| SHORT PROBLEM |
Lay out the lines from the one containing "Given: Pick the 3.2 area value in room 6" through the one containing "Given: Click the" as a JSON list of strings, one string per line, omitting blank lines.

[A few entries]
++++++++

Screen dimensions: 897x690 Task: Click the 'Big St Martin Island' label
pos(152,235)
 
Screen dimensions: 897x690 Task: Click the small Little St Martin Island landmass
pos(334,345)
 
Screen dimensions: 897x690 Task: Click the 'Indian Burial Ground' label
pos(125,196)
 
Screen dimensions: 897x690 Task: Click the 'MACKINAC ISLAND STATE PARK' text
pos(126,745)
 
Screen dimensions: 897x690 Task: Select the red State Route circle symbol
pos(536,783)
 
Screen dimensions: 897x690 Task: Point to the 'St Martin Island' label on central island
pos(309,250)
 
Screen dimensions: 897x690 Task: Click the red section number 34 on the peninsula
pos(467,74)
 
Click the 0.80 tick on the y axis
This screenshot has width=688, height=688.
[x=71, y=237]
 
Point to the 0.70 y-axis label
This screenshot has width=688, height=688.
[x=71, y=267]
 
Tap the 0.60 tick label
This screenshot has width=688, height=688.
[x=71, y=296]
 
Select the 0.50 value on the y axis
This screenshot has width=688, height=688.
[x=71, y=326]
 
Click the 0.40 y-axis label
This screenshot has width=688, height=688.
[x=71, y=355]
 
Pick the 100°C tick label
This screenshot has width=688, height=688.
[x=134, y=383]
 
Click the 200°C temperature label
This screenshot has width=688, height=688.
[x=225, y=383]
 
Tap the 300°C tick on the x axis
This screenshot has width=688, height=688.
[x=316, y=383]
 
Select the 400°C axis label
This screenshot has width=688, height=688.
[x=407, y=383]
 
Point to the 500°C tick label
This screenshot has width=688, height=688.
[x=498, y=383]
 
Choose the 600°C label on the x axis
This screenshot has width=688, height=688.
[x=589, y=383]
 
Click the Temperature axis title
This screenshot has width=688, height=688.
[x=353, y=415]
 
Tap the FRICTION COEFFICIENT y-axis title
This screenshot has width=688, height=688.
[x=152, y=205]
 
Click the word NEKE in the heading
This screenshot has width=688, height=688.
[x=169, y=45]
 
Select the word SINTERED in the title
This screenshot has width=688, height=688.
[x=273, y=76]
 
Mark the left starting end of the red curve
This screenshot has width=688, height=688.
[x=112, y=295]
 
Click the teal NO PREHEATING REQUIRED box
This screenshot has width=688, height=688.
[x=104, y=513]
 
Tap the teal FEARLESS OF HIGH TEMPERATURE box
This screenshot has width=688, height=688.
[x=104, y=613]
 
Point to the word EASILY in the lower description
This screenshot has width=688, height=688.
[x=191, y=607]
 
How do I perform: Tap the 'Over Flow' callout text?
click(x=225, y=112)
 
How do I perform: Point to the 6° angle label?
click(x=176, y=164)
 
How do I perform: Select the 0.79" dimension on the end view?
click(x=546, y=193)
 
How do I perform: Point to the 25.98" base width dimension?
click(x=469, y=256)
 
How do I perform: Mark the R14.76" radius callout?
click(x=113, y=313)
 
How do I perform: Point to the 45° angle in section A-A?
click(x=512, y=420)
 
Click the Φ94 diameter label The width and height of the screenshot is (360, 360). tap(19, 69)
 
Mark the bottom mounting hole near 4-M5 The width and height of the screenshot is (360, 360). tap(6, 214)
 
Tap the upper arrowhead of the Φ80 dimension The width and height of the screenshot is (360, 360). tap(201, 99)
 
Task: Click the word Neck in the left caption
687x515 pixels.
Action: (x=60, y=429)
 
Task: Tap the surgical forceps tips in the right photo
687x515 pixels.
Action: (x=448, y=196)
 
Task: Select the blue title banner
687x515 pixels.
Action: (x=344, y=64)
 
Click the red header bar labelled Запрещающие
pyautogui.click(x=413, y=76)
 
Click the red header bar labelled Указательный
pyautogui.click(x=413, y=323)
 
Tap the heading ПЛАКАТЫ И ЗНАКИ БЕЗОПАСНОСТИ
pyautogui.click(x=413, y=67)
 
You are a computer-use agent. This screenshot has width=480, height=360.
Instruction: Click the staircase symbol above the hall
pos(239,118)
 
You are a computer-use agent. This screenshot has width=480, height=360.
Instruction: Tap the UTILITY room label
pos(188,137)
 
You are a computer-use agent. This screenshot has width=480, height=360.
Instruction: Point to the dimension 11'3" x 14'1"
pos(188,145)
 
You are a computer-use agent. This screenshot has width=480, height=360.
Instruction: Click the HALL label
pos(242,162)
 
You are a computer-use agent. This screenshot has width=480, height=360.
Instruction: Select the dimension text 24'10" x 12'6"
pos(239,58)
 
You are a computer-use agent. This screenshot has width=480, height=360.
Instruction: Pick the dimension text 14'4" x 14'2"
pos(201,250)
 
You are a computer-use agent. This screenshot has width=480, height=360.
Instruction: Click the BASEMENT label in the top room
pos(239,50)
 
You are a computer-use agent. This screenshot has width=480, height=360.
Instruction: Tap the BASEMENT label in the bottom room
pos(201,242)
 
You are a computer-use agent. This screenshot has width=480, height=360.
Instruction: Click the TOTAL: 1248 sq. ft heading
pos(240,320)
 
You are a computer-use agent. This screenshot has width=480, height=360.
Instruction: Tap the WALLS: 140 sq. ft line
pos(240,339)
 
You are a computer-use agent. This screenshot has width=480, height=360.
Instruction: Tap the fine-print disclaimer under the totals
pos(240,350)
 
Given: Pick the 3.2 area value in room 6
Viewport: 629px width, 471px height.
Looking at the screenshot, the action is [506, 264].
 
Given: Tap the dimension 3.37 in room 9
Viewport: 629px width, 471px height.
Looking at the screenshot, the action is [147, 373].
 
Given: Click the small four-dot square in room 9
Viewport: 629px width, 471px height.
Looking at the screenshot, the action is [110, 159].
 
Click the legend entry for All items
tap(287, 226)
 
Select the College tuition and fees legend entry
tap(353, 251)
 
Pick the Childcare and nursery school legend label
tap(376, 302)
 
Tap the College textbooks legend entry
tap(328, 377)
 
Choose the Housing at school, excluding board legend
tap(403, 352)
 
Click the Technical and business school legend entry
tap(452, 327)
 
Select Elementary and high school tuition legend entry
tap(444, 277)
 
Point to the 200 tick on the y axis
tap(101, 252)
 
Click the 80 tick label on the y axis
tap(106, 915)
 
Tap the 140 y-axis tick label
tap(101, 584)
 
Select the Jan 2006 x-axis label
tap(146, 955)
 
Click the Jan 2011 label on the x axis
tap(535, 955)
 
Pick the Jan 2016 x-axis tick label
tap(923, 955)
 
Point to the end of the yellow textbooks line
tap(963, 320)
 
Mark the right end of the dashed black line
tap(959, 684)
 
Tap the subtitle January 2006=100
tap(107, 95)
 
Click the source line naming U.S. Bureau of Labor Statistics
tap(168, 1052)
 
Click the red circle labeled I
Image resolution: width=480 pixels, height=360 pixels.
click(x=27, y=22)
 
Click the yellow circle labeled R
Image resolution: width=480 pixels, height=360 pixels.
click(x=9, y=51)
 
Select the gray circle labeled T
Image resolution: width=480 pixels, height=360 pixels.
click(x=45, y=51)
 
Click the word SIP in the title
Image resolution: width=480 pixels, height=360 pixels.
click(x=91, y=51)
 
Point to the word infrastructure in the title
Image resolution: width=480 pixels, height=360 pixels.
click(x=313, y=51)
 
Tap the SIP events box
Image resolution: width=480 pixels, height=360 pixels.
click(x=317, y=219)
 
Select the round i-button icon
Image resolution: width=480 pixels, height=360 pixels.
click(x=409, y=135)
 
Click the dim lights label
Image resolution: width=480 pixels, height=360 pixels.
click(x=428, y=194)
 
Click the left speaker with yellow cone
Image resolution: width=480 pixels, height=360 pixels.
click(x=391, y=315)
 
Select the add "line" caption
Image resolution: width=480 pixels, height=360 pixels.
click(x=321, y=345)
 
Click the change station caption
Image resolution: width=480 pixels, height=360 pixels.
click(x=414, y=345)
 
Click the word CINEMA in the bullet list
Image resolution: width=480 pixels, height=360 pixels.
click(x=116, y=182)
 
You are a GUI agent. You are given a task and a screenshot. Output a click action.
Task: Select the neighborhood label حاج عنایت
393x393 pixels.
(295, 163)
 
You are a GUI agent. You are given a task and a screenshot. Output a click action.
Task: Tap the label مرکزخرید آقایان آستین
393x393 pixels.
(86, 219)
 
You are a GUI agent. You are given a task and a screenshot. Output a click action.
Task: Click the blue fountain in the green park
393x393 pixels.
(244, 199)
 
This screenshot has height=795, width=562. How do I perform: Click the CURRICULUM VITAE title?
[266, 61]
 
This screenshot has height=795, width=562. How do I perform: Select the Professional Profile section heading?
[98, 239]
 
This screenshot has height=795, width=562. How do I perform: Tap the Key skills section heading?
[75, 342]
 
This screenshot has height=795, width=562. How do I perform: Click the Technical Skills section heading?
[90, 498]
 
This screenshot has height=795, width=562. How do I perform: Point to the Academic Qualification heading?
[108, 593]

++++++++

| SOLUTION TO THE EXERCISE |
[
  "Given: Pick the 3.2 area value in room 6",
  "Viewport: 629px width, 471px height.",
  "Looking at the screenshot, the action is [506, 264].",
  "Given: Tap the dimension 3.37 in room 9",
  "Viewport: 629px width, 471px height.",
  "Looking at the screenshot, the action is [147, 373].",
  "Given: Click the small four-dot square in room 9"
]